ACTION ITEM. Retype the rows below word for word, keeping every line in order, and omit the pictures.

RECORDS SHOWN.
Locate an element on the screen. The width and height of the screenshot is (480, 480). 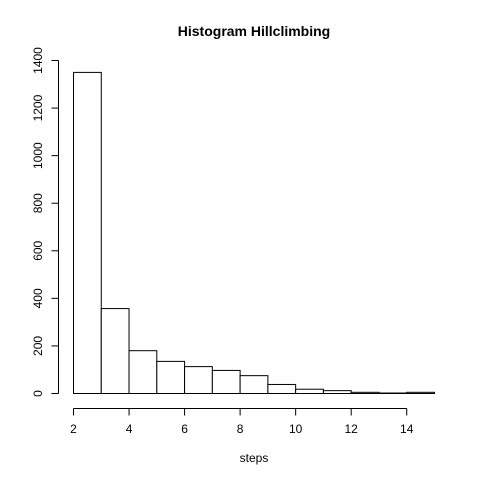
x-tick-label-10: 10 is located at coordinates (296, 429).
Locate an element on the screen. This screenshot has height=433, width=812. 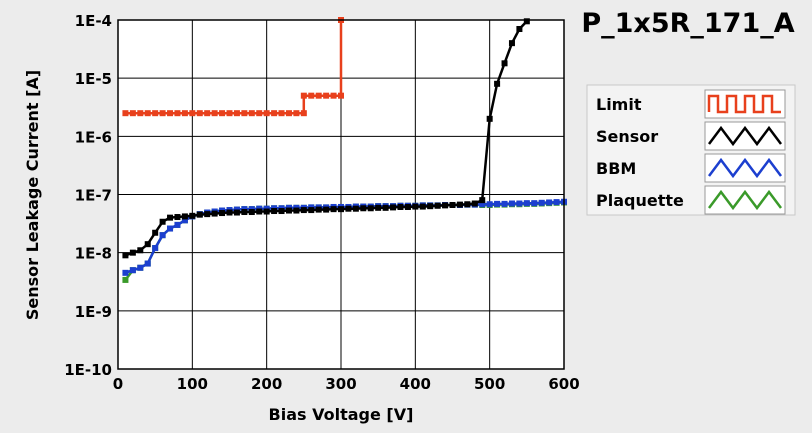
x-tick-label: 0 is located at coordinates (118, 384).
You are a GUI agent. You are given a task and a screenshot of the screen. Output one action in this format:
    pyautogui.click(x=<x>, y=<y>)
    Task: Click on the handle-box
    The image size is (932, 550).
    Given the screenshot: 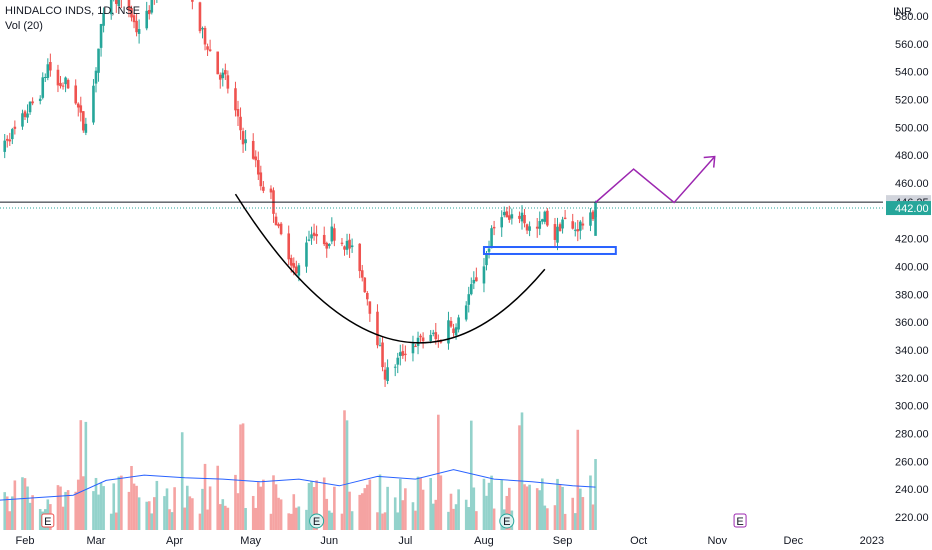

TASK ANSWER.
Locate an element on the screen. The width and height of the screenshot is (480, 480). 
x-tick-label-10: 10 is located at coordinates (296, 429).
Locate an element on the screen. This screenshot has height=433, width=812. 
x-tick-label: 0 is located at coordinates (118, 384).
You are a GUI agent. You are given a task and a screenshot of the screen. Output one action in this format:
    pyautogui.click(x=<x>, y=<y>)
    Task: Click on the handle-box
    The image size is (932, 550).
    Given the screenshot: 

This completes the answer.